Para além da data culturalmente instituída como “o dia dos pais” estar se avizinhando, paternidades não é temática de um dia só, mas uma construção bastante antiga. Construção feita a muitas mãos, com muitos propósitos e que diz de muitos projetos de vida.
Com os projetos de lei, que hoje tramitam ou se esboçam no país propondo a ampliação da licença-paternidade, paternidade, enquanto tema relevante vem ganhando espaço na mídia, em alguns fóruns políticos, mas bastante pouco na vida das pessoas.
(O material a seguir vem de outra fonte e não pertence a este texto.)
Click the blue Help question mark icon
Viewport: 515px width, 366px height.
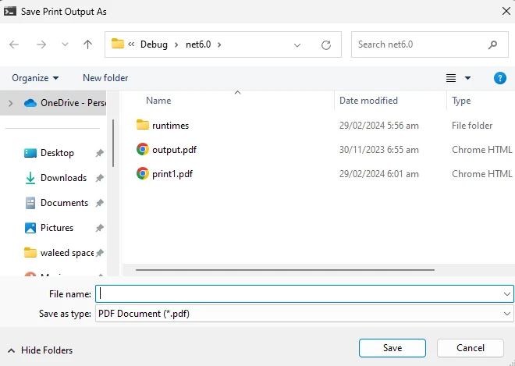click(x=500, y=78)
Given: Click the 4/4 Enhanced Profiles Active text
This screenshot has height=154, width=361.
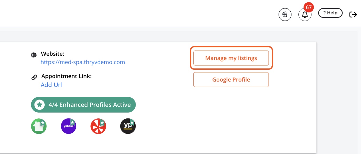Looking at the screenshot, I should tap(90, 105).
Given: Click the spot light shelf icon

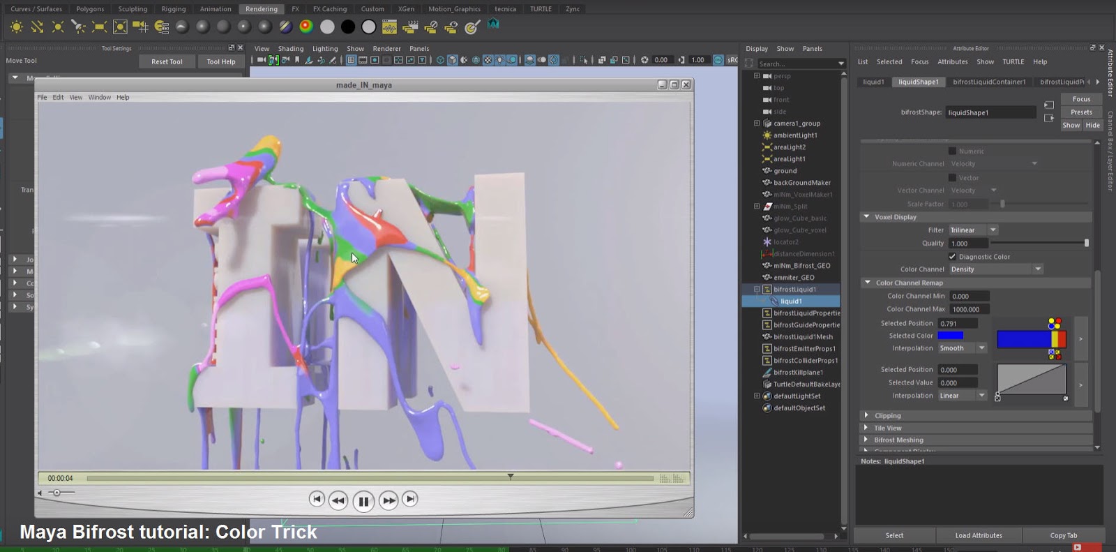Looking at the screenshot, I should pos(79,27).
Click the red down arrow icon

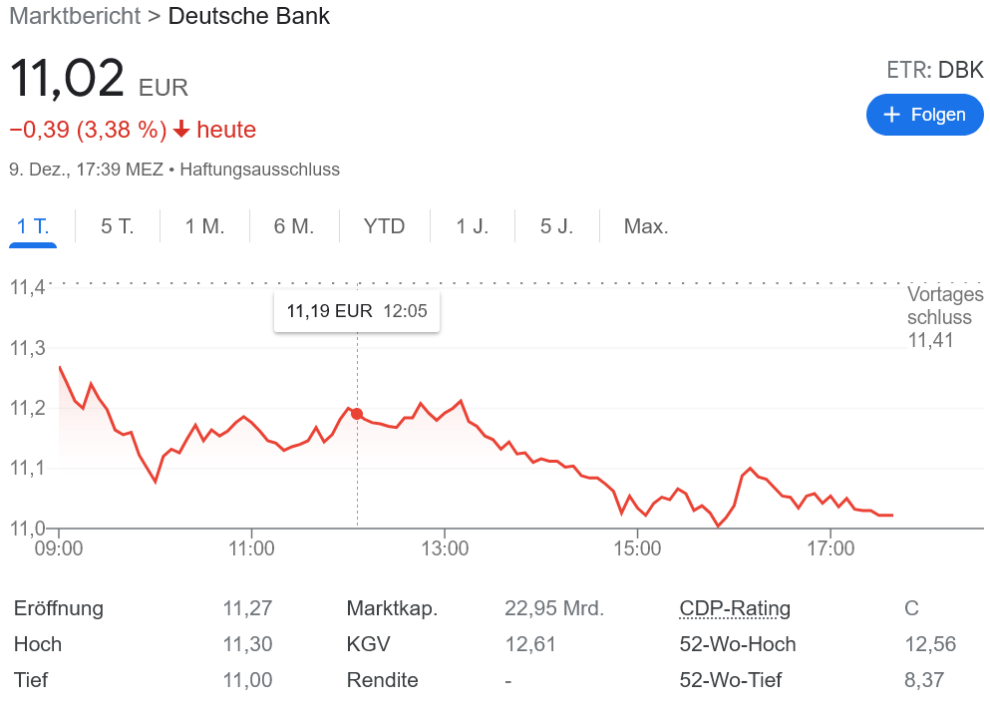pyautogui.click(x=181, y=130)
O que diz da importância dos esforços no sentido de abrir brechas para se pensar as relações constituintes deste tema.
Problematizar o espaço do homem na gestação e nascimento do/a filho/a, repensar tempos e profundidades significa mexer na história de homens e mulheres. Significa questionar papéis, lugares e arranjos sociais muito bem estabelecidos e naturalizados.
Ao propor que os homens-pais possam ficar mais dias com suas crianças recém-nascidas, olhá-las, acarinhá-las, apropriar-se também deste momento, aprofundando afetos, sensibilidades, propormos subverter a lógica de um território predominantemente de mulheres no que diz respeito aos cuidados com bebês. Esta proposta introduz algumas interrogações em um processo tão bem consolidado, inclusive em relação aos pais homens homossexuais e repensando os diversos e possíveis arranjos de relações amorosas que coexistem, mesmo quando não legitimados na cultura.
Paternidade tem sido um tema olhado como “assunto de homens”, como maternidade é olhada como “assunto de mulheres”. Como se fosse possível falar de homens e mulheres como pessoas fora de uma intrincada rede de relações sociais. Vivemos entre códigos construídos também por cada um/a de nós. Códigos que servem para sustentar as relações como elas são/estão em algum momento da cultura.
Estas construções, feitas por homens e mulheres, longe estão de serem imutáveis, fixas, eternas, universais. Torna-se perigoso operar com verdades absolutas, quando tradições mudam, conceitos mudam, a moda muda, redescobrimos a vida a cada dia diferente.
Neste tecer da vida, que acontece quase imperceptivelmente na cultura a todo instante, cabe-nos perguntar pela fixidez de lugares, papéis, significados e intensidades que tentamos imputar ao viver de cada um/a.
Será mesmo que todas as mulheres “nasceram” para serem mães? Há um instinto materno?
O homem é mesmo tão desastrado e indelicado para cuidar de bebês? Serão as mães mais importantes para a constituição dos bebês em todos os níveis?
Por quê?
Estas são perguntas sobre questões que até hoje ainda tem o estatuto de verdades, de atributos e condições naturais, instintivas.
A quem interessa que assim seja e permaneça? Às mulheres que apesar de reconhecidas e valoradas positivamente pela sobrecarga do cuidado com filhos/as, embora vivam em decorrência a solidão e o peso? Aos homens, que violentamente, desde meninos são convocados à dureza, ao embrutecimento, à negação da sensibilidade, não sendo “feitos” para cuidar de suas crias?
A quem interessa tanta aridez, tanta rigidez, tanto controle? Talvez para garantir um conjunto de interesses do sistema em que vivemos, mas sistema que também construímos, portanto com possibilidade de questioná-lo.
A solidão de lugares, de afetos, nos coloca numa posição de valorosos/as perpetuadores/as do instituído, marchando prisioneiros de nossa própria produção.
Mulheres menos sós, menos sobrecarregadas, homens exercendo plenamente suas sensibilidades, bebês com mais colos e carinhos de mãos com texturas diferentes talvez tenham a oportunidade de vivenciarem mais intensamente a igualdade, a pluralidade.